[Stored items from a collection]

----------

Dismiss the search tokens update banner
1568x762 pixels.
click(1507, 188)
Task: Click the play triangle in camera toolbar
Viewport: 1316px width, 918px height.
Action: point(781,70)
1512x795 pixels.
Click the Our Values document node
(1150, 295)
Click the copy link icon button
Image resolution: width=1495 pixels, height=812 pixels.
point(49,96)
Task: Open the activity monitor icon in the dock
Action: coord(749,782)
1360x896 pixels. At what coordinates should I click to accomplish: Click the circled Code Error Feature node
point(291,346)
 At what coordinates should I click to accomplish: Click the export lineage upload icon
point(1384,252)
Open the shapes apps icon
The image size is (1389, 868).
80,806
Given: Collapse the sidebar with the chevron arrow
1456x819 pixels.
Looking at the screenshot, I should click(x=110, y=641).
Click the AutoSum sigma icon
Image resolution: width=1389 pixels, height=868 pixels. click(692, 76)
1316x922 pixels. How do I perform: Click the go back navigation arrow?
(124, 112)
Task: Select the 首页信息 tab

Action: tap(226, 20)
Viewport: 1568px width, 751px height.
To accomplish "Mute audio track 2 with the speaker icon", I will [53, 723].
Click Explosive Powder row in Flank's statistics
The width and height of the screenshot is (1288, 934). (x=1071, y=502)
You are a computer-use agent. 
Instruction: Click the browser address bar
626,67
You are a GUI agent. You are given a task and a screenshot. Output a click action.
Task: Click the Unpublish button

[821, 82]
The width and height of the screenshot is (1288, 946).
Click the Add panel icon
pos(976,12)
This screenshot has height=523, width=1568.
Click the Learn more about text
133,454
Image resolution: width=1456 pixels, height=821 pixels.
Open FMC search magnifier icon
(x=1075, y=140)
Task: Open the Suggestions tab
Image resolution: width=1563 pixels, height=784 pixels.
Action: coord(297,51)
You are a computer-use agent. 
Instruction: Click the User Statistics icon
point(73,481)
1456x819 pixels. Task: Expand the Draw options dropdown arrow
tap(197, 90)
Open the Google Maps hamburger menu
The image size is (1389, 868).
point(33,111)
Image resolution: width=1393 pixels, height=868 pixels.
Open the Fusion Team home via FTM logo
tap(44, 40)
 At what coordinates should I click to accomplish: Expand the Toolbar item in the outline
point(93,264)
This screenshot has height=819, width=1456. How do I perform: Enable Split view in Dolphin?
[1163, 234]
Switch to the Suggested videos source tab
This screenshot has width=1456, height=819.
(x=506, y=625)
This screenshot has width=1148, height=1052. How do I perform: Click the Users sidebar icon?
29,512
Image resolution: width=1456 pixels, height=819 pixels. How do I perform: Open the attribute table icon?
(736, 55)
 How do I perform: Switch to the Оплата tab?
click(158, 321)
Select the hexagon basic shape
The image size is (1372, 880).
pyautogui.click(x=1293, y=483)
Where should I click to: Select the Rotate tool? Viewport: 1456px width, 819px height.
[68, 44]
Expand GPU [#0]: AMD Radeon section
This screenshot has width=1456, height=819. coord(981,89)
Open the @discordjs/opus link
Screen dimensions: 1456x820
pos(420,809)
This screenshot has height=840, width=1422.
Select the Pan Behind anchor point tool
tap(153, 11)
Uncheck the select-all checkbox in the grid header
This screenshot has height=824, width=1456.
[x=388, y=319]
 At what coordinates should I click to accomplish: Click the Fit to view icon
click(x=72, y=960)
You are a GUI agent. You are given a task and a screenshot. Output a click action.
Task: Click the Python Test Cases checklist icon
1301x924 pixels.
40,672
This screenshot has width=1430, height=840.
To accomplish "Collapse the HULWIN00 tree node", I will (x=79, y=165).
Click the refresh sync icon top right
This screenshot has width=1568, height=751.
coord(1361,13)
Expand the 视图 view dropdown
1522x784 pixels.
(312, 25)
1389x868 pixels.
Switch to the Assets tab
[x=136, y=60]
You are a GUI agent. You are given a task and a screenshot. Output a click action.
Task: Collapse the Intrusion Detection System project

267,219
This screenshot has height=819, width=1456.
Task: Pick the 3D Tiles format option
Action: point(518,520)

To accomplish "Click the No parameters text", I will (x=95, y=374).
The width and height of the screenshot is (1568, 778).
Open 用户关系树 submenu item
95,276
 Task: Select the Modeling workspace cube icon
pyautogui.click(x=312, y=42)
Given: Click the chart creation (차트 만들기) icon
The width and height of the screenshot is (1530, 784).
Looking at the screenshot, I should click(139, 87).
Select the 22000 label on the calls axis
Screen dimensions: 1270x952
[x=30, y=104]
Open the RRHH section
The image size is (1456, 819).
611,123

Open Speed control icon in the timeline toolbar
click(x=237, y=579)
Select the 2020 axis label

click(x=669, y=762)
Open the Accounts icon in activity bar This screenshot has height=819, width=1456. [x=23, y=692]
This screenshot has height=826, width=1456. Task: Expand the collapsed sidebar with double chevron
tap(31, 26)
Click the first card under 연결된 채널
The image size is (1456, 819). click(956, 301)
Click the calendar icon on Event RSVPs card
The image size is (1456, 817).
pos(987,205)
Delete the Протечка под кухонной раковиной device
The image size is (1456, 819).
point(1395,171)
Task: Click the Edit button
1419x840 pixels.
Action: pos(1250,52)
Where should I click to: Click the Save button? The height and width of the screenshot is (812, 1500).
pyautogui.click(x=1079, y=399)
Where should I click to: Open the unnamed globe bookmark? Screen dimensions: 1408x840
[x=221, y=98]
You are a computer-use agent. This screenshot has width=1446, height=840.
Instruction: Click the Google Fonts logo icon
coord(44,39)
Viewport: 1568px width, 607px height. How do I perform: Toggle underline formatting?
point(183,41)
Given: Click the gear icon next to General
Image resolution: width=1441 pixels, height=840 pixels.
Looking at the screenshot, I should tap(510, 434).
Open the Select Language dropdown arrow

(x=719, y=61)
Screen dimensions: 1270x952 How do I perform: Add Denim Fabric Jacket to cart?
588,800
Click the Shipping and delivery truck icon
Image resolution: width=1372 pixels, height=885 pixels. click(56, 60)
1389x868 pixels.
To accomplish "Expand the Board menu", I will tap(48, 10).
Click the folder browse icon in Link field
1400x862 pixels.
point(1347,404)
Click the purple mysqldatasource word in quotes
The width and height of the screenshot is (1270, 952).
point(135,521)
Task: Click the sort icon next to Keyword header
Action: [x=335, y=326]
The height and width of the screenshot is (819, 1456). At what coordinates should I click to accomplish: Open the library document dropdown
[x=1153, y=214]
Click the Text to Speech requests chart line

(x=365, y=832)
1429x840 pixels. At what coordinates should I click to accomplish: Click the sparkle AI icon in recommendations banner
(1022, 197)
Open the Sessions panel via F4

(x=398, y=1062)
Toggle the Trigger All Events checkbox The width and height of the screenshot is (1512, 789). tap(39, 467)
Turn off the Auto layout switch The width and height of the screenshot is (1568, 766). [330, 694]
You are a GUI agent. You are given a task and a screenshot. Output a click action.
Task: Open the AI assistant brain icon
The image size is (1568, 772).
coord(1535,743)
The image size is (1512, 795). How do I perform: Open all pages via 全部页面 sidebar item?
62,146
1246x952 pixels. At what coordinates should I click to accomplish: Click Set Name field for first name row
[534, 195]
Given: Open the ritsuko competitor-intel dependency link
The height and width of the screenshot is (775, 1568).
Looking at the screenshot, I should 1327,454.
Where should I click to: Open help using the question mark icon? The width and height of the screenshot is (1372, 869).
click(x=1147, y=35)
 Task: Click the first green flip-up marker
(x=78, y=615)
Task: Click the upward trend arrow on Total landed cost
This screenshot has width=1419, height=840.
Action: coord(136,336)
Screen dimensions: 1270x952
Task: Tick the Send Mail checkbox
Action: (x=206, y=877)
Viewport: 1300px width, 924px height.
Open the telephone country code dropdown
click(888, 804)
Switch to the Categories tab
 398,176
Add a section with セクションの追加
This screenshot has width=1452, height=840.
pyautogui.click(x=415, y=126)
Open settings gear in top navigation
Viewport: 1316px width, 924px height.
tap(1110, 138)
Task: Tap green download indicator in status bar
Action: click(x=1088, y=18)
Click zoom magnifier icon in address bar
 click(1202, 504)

----------

[Work required]:
Lines from the entries that contain the string "gear" must be found and copied.

[Reply to the task]:
Given: Click the gear icon next to General
Open settings gear in top navigation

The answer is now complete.